> Excerpted passage:
Trace IDs are now dynamically allocated.

Previously used the static association algorithm that is no longer
used. The 'cpu * 2 + seed' was outdated and broken for systems with high
core counts (>46). as it did not scale and was broken for larger
core counts.

Trace ID will now be sent in PERF_RECORD_AUX_OUTPUT_HW_ID record.

Legacy ID algorithm renamed and retained for limited backward
compatibility use.

Signed-off-by: Mike Leach <mike.leach@linaro.org>
Reviewed-by: James Clark <james.clark@arm.com>
Acked-by: Suzuki K Poulose <suzuki.poulose@arm.com>
---
 tools/include/linux/coresight-pmu.h | 29 +++++++++++++++++------------
 tools/perf/arch/arm/util/cs-etm.c   | 27 +++++++++++++++++----------
 2 files changed, 34 insertions(+), 22 deletions(-)

> Required work:
1. Please output the stretch of the commit message from "Trace IDs are" through "in PERF_RECORD_AUX_OUTPUT_HW_ID record.", word for word.
2. Return the stretch of the listing from the line that contains "Where should I click to: Select" through the end of the listing, with each line unchanged.

> Information shown:
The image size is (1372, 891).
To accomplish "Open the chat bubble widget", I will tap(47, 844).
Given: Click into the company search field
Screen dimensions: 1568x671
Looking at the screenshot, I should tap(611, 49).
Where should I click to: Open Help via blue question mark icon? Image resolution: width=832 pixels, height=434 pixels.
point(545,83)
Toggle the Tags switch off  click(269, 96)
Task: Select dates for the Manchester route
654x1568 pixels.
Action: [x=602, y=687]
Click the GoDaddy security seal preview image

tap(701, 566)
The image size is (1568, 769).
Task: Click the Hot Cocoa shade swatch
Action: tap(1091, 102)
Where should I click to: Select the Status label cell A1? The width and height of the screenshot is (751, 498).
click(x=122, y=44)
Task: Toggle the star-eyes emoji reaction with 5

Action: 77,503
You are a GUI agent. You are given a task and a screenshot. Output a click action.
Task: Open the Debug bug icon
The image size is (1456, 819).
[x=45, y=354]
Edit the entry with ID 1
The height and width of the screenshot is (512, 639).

> Answers in order:
1.
Trace IDs are now dynamically allocated.

Previously used the static association algorithm that is no longer
used. The 'cpu * 2 + seed' was outdated and broken for systems with high
core counts (>46). as it did not scale and was broken for larger
core counts.

Trace ID will now be sent in PERF_RECORD_AUX_OUTPUT_HW_ID record.

2.
Where should I click to: Select the Status label cell A1? The width and height of the screenshot is (751, 498).
click(x=122, y=44)
Task: Toggle the star-eyes emoji reaction with 5

Action: 77,503
You are a GUI agent. You are given a task and a screenshot. Output a click action.
Task: Open the Debug bug icon
The image size is (1456, 819).
[x=45, y=354]
Edit the entry with ID 1
The height and width of the screenshot is (512, 639).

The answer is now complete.